== Information shown ==
+ + + + +
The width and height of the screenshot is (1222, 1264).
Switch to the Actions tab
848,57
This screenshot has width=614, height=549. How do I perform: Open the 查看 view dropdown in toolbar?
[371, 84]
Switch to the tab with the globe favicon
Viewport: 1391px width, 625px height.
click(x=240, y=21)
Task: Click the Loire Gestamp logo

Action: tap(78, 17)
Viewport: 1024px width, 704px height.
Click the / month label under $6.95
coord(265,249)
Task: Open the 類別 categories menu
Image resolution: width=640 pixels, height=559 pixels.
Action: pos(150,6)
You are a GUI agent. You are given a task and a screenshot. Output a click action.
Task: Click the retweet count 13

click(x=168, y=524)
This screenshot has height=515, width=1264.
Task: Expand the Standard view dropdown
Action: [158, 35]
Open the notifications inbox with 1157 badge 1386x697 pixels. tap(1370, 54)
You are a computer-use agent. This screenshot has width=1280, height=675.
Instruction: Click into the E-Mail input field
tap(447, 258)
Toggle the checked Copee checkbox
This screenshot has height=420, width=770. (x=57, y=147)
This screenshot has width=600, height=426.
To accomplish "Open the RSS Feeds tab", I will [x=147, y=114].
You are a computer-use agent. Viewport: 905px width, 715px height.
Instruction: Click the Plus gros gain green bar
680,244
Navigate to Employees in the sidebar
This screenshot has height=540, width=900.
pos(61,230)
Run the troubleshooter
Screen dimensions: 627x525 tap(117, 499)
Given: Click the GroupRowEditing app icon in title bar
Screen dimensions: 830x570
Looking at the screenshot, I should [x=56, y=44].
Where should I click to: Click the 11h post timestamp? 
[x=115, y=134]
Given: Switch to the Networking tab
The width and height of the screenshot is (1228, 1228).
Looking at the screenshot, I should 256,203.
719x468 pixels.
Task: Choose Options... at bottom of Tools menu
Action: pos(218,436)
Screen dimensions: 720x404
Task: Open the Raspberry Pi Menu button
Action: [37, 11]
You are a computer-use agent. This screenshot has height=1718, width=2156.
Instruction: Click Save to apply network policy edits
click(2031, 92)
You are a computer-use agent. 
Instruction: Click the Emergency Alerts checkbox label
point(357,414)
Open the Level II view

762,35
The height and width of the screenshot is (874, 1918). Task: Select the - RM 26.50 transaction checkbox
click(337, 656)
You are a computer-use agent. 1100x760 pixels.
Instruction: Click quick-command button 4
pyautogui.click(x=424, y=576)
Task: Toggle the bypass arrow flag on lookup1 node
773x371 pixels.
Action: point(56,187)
+ + + + +
== Required action ==
Filter these records, keeping every line where the word "computer" occurs.

== Answer box ==
You are a computer-use agent. This screenshot has width=1280, height=675.
You are a computer-use agent. Viewport: 905px width, 715px height.
You are a computer-use agent. This screenshot has height=1718, width=2156.
You are a computer-use agent. 
You are a computer-use agent. 1100x760 pixels.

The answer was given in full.